About 30 minutes into our walk, it became clear that we were not heading where the map said we would. The trail we were on was leading us in the wrong direction and did not seem to be looping back. Instead, we decided to make our own way off trail. Spencer has an excellent internal compass, and steered us in the right direction. For awhile, this went along fairly smoothly. We followed dry creek beds, crossed an empty dam, and passed a few crumbling ruins of mud brick homes.
After a couple hours, we were ready to head back. We spotted a road and walked along it, but it eventually just dead ended at an old, abandoned farm, with a windmill that whistled creepily in the wind.
The only option left was to head straight into the bush. Braving the thorns and nettles, we took only a few steps in before startling a family of warthogs. As they came thundering out of the underbrush at full speed, all I could do was freeze and hope they didn’t run their tusks straight into me. They didn’t, but we spent the rest of the hike clapping our hands and calling out to announce our presence to any other families of the beasts that might be rooting around.
We followed animal trails for a while, wishing the whole time that we had brought a machete. Miraculously, we stumbled upon a marked trail, and started following it with excitement. Before long it became clear that this, too, was going in the wrong direction, so we cut back into the bush. Finally, Spencer’s directional skills led us to a fence that marked the boundary of the property where we had started.
Of course, the fence was barbed wire, with an electric fence right behind it. We followed the line of the fence back down the hill for a ways, but we didn’t find a gate. We were so close the end, and pretty desperate to get back, that we shimmied up a tree and flung ourselves over both fences.

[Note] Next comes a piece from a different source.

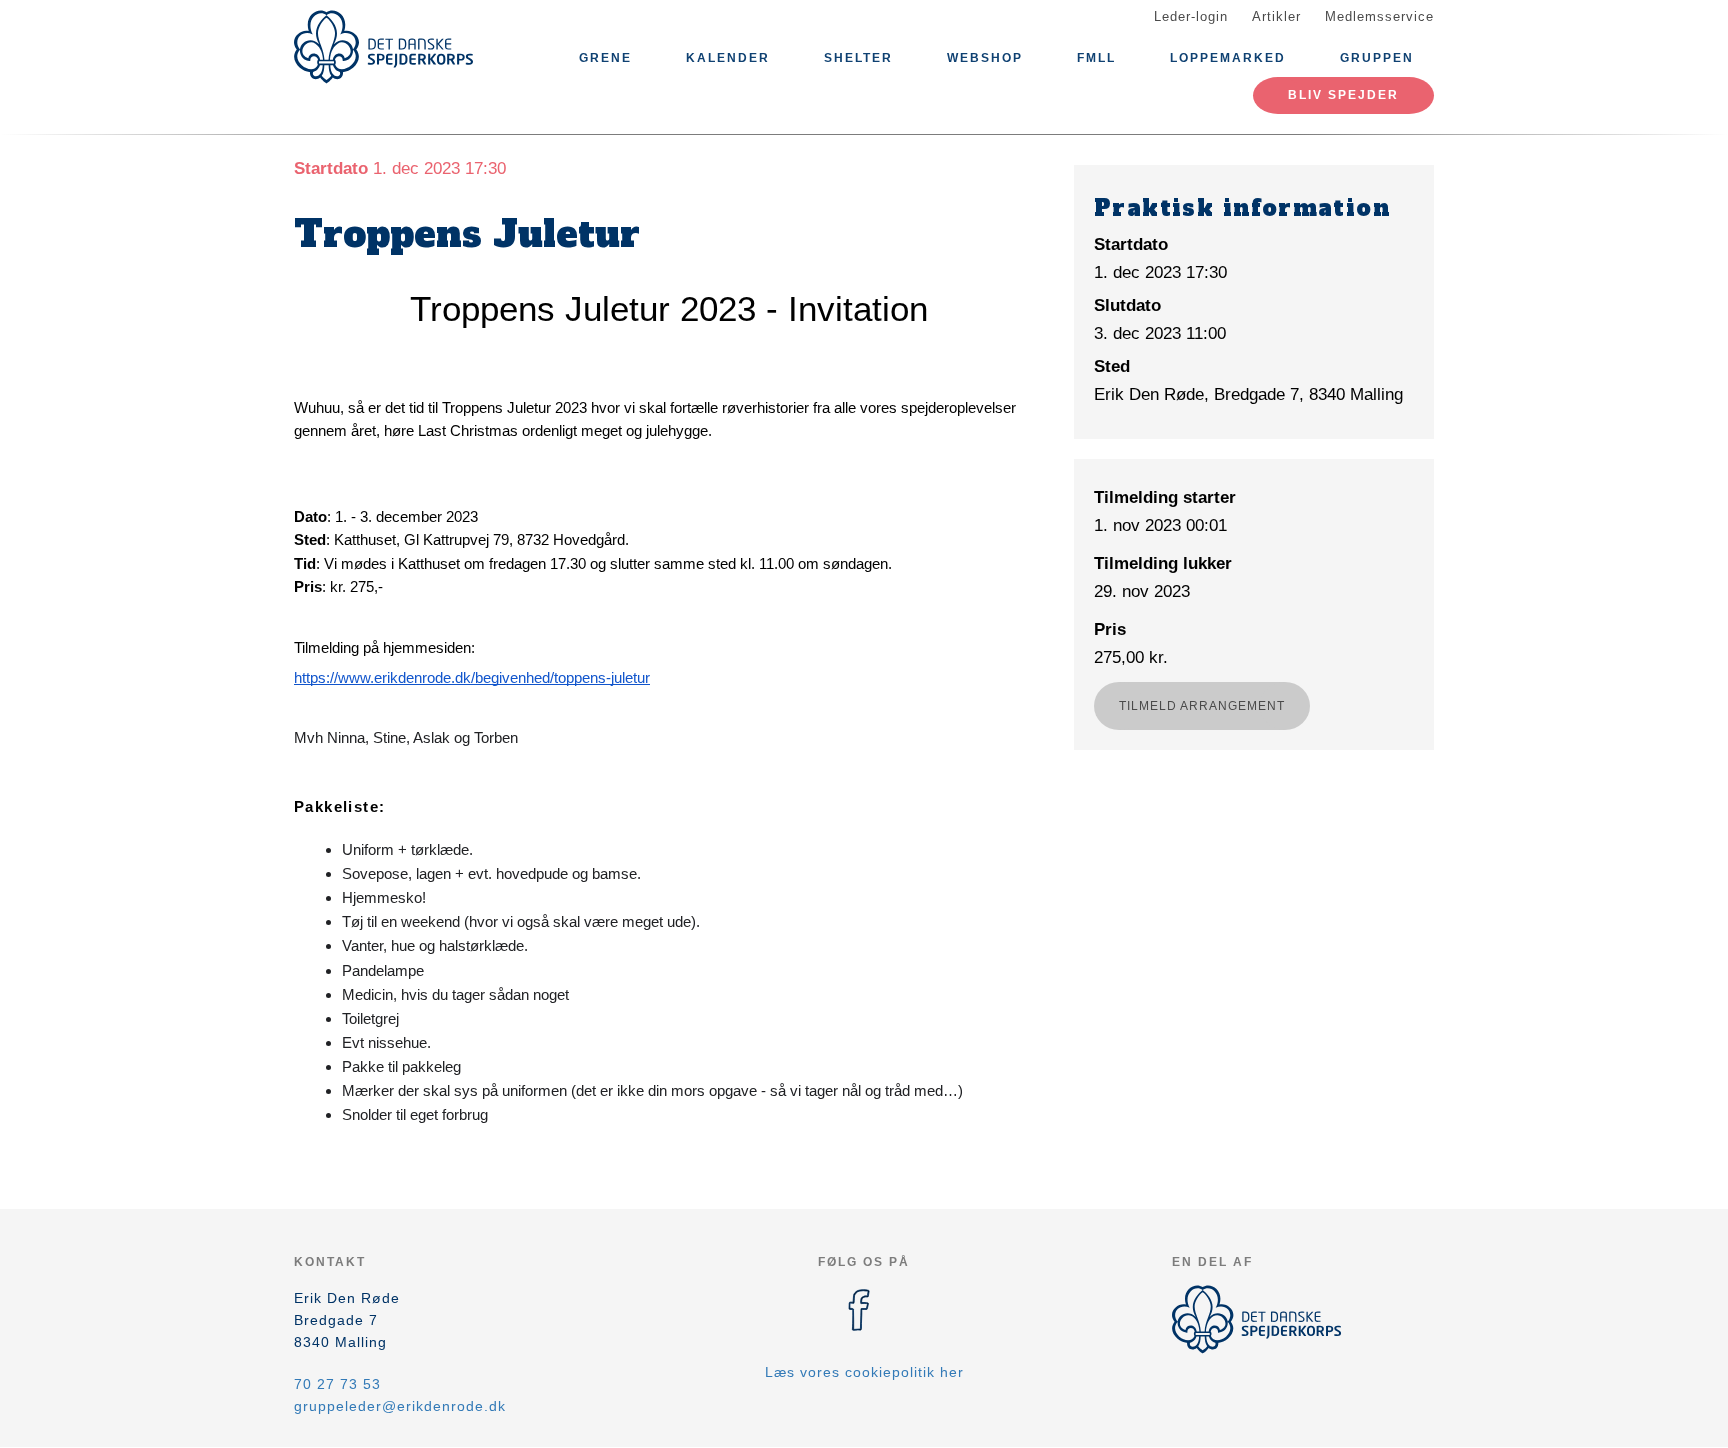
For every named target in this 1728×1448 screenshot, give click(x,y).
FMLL (1096, 58)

We finally made it back to our car, alive. After a run-in with a cactus, lots of battling through thorn-bushes, and a close encounter with a scary looking spider, I have decided it is time to invest in hiking pants.

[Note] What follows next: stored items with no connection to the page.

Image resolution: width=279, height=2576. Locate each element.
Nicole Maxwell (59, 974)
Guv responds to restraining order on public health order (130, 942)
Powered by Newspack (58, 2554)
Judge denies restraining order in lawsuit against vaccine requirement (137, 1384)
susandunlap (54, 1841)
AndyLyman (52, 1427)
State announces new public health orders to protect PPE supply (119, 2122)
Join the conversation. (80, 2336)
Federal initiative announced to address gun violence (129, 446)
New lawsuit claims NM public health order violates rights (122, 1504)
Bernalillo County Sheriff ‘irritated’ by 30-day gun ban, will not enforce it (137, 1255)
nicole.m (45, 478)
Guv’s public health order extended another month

We could also be smarter hikers and not just assume we can find our way through the African bush without a trail, but where is the adventure in that?

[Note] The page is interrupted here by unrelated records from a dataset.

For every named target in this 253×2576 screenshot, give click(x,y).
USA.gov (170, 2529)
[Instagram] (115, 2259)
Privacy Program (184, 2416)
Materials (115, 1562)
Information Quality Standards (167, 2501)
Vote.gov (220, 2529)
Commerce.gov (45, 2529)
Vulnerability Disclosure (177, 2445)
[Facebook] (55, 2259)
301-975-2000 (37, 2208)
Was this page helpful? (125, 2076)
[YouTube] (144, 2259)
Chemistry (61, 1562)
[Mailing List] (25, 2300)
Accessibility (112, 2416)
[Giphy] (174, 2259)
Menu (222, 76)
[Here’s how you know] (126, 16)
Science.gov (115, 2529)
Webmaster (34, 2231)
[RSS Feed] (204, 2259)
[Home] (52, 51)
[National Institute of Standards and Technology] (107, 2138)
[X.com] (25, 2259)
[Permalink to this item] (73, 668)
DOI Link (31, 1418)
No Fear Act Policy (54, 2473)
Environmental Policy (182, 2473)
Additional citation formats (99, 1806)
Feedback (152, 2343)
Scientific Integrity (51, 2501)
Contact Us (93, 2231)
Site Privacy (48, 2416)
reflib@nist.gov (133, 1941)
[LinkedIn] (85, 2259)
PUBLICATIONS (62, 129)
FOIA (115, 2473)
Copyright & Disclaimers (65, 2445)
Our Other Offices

For future travelers: Don’t follow in our footsteps and just wing it. There is not much of a tourist attraction to be found at the site, it is really just a big valley (most of which is private property). There are loads of adventure companies that will take you on a guided tour, but if you want to do it on your own, take the R53 out of Parys and stay on it until you see a brown sign for the Vredefort dome. Turn left at the sign, and you can follow that dirt road all the way around back to Parys. You’ll get a few good views of the dome area and the river. There are posted signs all along the road for hiking trails; they are probably much better marked than the one we took.